The crude oil import procedure for public sector undertaking (PSU) refiners are under review of standing parliamentary committee.
According to officials close to the development, the committee is reviewing the crude oil procurement procedure for imparting more freedom to the PSU oil refiners in pricing of the import at par with their private peers.
Officials explained that this has become necessary as oil subsidy is getting capped and under recoveries are becoming a constant problem for the PSU companies.
The PSUs import 70-80% of their crude requirement under long term contracts and rest under spot purchases. While the long term contracts are entered into in the beginning of the financial year at fixed prices, spot purchases are contracted depending upon the price situation and demand and supply situation in the domestic market.
Explaining the move, official said, the PSUs face a lot of procedural hurdles even in spot purchases which restrict their ability to negotiate prices and lower premiums charged by the crude sellers. Under the current guidelines, the PSU oil companies are not free to negotiate prices with crude sellers.
Even in conditions where price negotiation is profitable, the whole procedure has to be approved by the board, explained an official. By the time , the procedure gets approved, the price fluctuations become unfavourable for the PSU buyers.
In the process, the PSUs are paying exorbitant premium on their purchases as there is no scope of negotiating the prices of the derivatives which they enter for hedging the prices of crude purchases .
There fore one of the major objective of the review is to relax the procedures and impart more flexibility and freedom to the PSU oil refiners in negotiating the prices with the crude oil suppliers.
Another area of concern change in the pattern of shipping of the crude. Most of the private players follow "Cost and freight" procedure where the supplier of crude arranges for the carriage of goods by sea to a port of destination, and provide the buyer with the documents necessary to obtain the goods from the carrier.
However the PSUs oil refiners follow "FOB shipping point" or "FOB origin" where the buyer or the PSU pays for shipping cost and takes responsibility for the goods when the goods leave the seller's premises
The review is also expected to give the companies freedom to shift to C&F method of transportation if they find it conducive, said officials.
They stated that the norms for long term contracts, tendering process for import of crude will remain same.
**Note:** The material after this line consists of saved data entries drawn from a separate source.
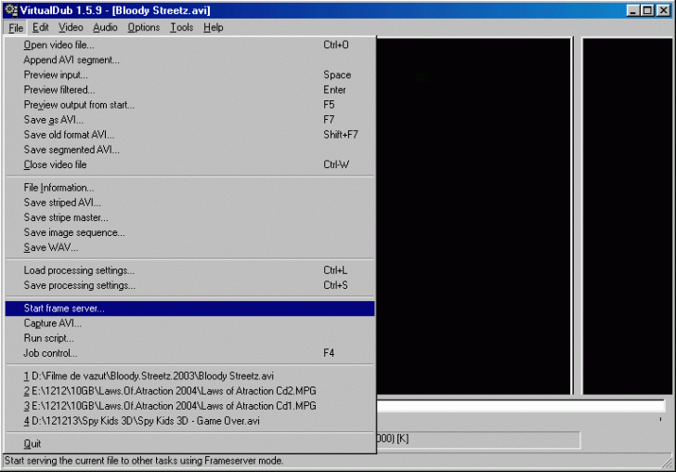Choose Quit from the File menu
The image size is (676, 472).
pyautogui.click(x=33, y=444)
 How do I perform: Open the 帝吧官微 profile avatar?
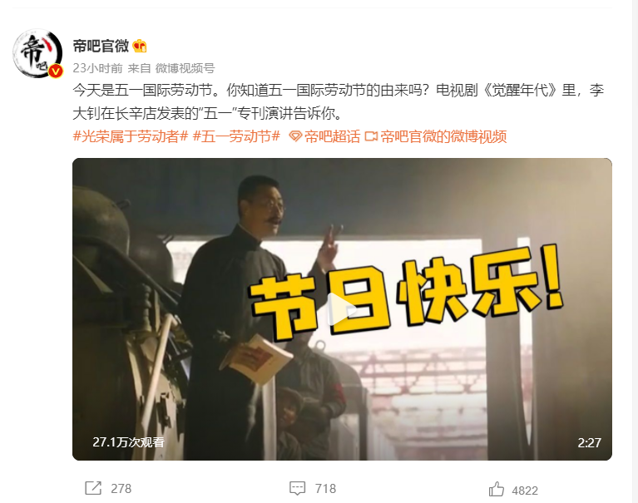click(37, 53)
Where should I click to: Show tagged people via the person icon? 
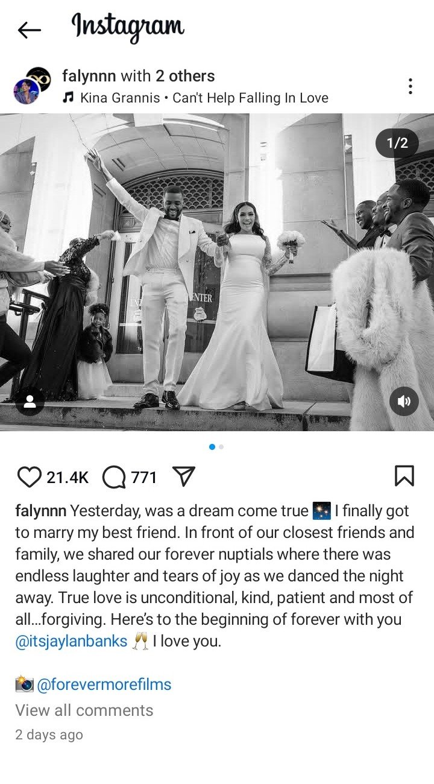point(30,402)
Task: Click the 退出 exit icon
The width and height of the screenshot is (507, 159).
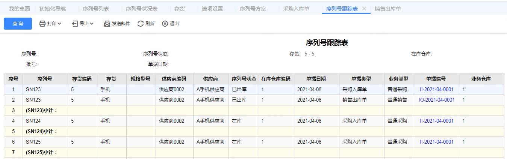Action: [165, 24]
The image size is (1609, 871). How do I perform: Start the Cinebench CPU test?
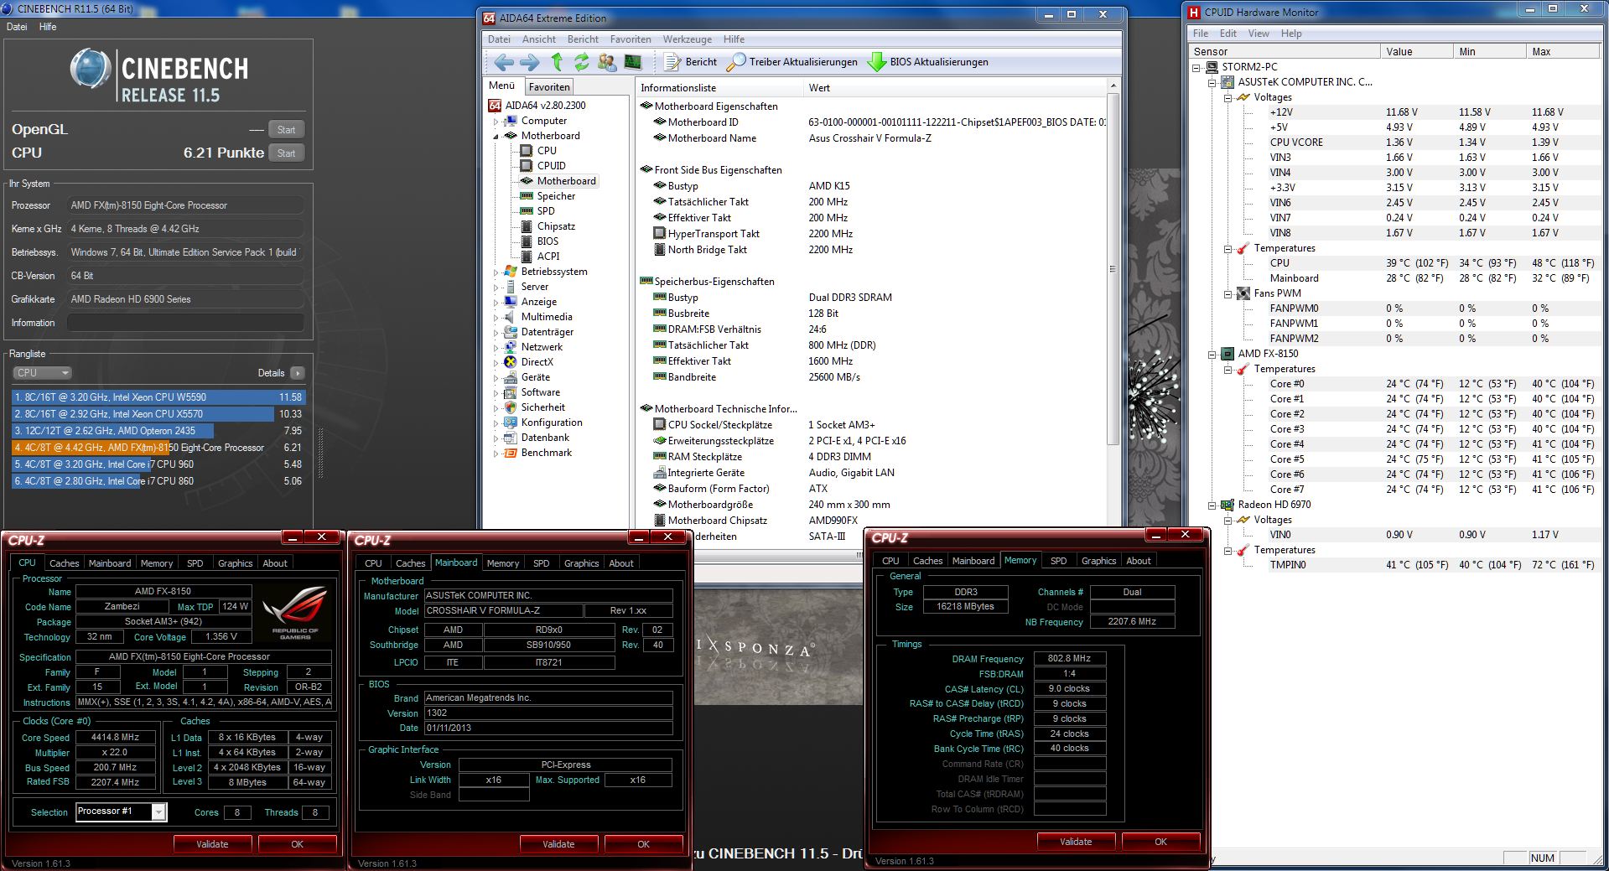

Only the procedural bottlenecks will be eased so that the PSUs can negotiate prices with overseas suppliers and save expenditure on account of the crude imports.
The crude import purchases impose a huge burden on the exchequer as far fund outgo towards imports are concerned.
In order to save around RS 18,000 crore annually in the subsidy bill, the finance ministry had suggested export parity pricing (EPP) for pricing of imported fuel products so as to do away with the 2.5% of import duty while calculating the bill for subsiding the oil companies for their under recoveries.
In response, the petroleum ministry has written to their finance counterpart rejecting the proposal as it would hit the oil public sector undertakings hard as they would have no protection against the imported products against their own refined products.
According to officials close to the development, the committee is reviewing the crude oil procurement procedure for imparting more freedom to the PSU oil refiners in pricing of the import at par with their private peers.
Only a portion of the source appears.